Он не отвечает, останавливаясь у двери.

Откровенно говоря, я испытываю некоторое беспокойство из-за этой ситуации. Я не знаю, чего ожидать от женщины, которая воспитала такого человека, как Джулиан Фарачи. Не уверена, как мне следует себя вести. Он так трепетно относится к своему прошлому, и я понимаю, что это ещё одна возможность узнать больше о личной жизни моего мужа, понять, кто он такой, и найти его слабые места, которые можно будет использовать против него.

Телефон, который мне дала Рия, лежит дома, под грудой моей одежды в ящике комода, а череда текстовых сообщений с Рэнди Газимом ждет, когда я отвечу на них и продолжу разговор.

Он утверждает, что поможет мне, что как только я унаследую «Sultans», он поможет мне официально расторгнуть брак, выступить против Джулиана и обеспечить нам с Эйданом защиту, чтобы мы были в безопасности. Он говорит, что лучше сделать это сейчас, но я хочу быть уверенной, что мой отец не узнает, на что готов пойти его правая рука, чтобы предать его. Он должен быть спокоен, когда покинет этот мир, а не беспокоиться о том, что может произойти после его ухода.

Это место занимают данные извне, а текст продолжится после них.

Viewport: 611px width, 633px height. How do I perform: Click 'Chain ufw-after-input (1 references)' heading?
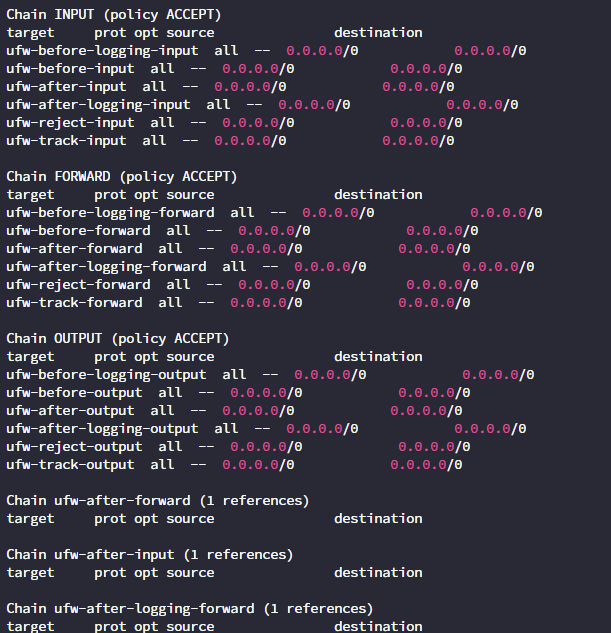coord(150,555)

Это нездоровая мысль — ждать, когда умрет мой отец, — от которой чувство вины и печали смешиваются в моей груди и сжимают легкие, пока они не становятся истерзанными и изношенными, но мы ничего не можем сделать, кроме как ждать. Я должна смириться с этим, чтобы быть уверенной, что его наследие, в конце концов, будет защищено.

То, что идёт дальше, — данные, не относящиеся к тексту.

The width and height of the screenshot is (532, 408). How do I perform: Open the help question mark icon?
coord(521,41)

Рука Джулиана на мгновение касается моей спины, а затем отстраняется, и это возвращает меня в реальность.

Я обратила внимание, что Джулиану нравится, когда я проявляю привязанность к нему на публике или в окружении людей, включая моего отца, которого мы пытаемся убедить в искренности наших отношений, но я не знаю, распространяется ли это на его собственную мать. Можно было бы подумать, что он сам подскажет мне, как себя вести, но большая часть моей вымышленной влюбленности к Джулиану — это выяснение того, что он хочет, как будто я читаю его мысли. Он просто ожидает, что я буду понимать всё по ходу дела. Еще одна его мудацкая черта.

Несмотря на моё волнение, я чувствую некоторое предвкушение от того, что увижу, как он общается с человеком, которого любит, хотя до сих пор неясно, способен ли он на такие чувства.

Когда мы подходим к двери, он не стучит, а просто опускает матово-чёрную ручку и заходит внутрь.

— Ма! — кричит он.

Его голос застаёт меня врасплох, и я едва сдерживаю смех, насколько естественно он звучит. Мы проходим через просторную прихожую, где слева расположена лестница, а справа — открытая столовая, где уже накрыт стол. Запах орегано и аппетитных блюд ударяет мне в нос, заставляя мой желудок благодарно заурчать. Я не ела с утреннего бранча, и нервы от того, что мне придется находиться рядом с Джулианом и его матерью в одно и то же время, немного сдали, так что я умираю от голода, а еда пахнет восхитительно.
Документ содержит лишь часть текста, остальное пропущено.